Feb. 28 – Al-Qaeda deputy commander Ayman al- Zawahiri vowed to avenge the death of a commander fighting NATO- led forces in Afghanistan, according to a U.S.-based group that monitors extremist Web sites.

Zawahiri made the threat in a videotaped eulogy to Abu Laith al-Libi, who was killed in Pakistan’s tribal region last month, according to a transcript e-mailed today by IntelCenter.

“No chief of ours has died a natural death. Nor has our blood been spilled without a response,” Zawahiri said in the 10-minute recording released yesterday by al-Qaeda’s media production group, as-Sahab.

Al-Libi was a senior leader in Osama bin Laden’s terrorist network. The U.S. military has said he helped organize the Feb. 27, 2007, bombing of an American air base at Bagram, Afghanistan, which killed 23 people. Vice President Dick Cheney, who was visiting, escaped uninjured.

Al-Libi was responsible for setting up al-Qaeda training camps in eastern Afghanistan near the Pakistani border, Xenia Dormandy, a former White House and State Department official now at Harvard University in Cambridge, Massachusetts, said in an interview last month.

He may have been killed in an attack by an unmanned U.S. aircraft on a site in Pakistan, Dormandy said.

`Hunting Dogs’

Al-Libi “made the Americans drink draughts of death,” said Zawahiri, according to IntelCenter. He tore Pakistani President Pervez Musharraf’s “hunting dogs apart limb by limb in his ambushes and raids.”

The company, based in Alexandria, Virginia, provides counterterrorism intelligence support to the U.S., British, Australian and Canadian armed forces.

Zawahiri, an Egyptian-born cleric, makes frequent video and audio addresses for al-Qaeda. He said in a videotape released in September the U.S. is being defeated in Iraq and Afghanistan.

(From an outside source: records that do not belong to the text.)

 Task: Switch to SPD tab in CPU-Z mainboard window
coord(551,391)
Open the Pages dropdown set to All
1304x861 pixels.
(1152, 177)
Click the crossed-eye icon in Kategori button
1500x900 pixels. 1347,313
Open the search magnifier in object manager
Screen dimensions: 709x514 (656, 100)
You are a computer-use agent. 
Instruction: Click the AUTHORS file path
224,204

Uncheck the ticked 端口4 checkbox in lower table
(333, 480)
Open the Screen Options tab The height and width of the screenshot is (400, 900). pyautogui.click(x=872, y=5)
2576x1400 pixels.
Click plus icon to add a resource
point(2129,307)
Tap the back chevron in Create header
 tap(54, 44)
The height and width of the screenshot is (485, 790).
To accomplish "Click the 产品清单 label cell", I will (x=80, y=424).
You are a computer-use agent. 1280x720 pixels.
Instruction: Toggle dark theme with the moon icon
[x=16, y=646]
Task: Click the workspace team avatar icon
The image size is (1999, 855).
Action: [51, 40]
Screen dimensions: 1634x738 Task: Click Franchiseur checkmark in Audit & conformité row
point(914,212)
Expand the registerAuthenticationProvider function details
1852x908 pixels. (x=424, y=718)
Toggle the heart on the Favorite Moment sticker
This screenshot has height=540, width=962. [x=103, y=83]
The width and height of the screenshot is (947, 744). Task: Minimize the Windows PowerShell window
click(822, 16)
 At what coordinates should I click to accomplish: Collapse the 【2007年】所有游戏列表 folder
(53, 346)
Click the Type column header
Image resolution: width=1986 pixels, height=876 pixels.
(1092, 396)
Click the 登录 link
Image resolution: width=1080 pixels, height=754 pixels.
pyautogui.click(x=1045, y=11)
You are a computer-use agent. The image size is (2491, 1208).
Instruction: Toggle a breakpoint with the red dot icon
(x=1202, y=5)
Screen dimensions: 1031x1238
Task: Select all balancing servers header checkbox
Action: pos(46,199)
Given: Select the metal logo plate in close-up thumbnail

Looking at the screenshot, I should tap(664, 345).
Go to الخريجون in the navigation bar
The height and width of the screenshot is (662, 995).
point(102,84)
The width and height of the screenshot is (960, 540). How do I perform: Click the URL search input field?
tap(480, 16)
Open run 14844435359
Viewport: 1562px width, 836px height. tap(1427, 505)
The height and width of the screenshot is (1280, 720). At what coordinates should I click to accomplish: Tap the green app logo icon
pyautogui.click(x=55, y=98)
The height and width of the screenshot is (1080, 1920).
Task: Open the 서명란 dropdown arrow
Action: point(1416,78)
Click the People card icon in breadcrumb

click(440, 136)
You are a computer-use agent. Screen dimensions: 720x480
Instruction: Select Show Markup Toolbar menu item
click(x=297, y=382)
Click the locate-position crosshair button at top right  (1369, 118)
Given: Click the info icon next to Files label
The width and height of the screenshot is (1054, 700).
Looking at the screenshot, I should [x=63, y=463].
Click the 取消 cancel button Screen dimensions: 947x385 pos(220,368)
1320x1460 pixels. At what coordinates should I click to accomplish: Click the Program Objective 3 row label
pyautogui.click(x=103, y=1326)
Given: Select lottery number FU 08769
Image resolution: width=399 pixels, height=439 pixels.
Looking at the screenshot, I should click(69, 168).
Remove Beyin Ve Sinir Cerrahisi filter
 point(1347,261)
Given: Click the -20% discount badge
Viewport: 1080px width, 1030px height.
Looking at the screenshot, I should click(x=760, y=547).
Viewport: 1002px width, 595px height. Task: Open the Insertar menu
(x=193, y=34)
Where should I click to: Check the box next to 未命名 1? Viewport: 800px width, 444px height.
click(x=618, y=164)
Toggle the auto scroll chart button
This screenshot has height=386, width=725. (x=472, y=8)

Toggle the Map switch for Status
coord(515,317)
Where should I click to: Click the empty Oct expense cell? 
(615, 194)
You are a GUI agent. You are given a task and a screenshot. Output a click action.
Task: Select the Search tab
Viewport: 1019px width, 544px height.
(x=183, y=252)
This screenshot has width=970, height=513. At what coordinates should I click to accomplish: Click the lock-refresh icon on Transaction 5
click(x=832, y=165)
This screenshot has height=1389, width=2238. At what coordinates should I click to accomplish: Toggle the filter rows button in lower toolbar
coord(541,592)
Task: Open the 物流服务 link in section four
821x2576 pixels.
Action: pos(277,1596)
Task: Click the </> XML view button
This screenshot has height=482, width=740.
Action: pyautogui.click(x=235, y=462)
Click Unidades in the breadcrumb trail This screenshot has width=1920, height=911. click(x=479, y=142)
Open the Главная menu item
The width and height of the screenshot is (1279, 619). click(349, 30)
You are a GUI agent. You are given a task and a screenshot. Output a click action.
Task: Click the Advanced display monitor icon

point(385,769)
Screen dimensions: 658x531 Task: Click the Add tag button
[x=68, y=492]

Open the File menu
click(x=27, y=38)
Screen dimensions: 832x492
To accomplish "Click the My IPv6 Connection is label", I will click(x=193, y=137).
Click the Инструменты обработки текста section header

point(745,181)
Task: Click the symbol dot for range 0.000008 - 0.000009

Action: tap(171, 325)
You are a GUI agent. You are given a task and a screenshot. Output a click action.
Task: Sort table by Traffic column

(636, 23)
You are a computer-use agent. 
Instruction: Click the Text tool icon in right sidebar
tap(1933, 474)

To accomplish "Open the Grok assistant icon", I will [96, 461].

A month earlier, he called on Pakistani Muslims to attack Musharraf to avenge an army assault on pro-Taliban clerics in the capital, Islamabad.

The U.S. says al-Qaeda has established bases in Pakistan’s tribal region bordering Afghanistan and funds Islamic militant groups waging a guerrilla war against President Hamid Karzai’s government.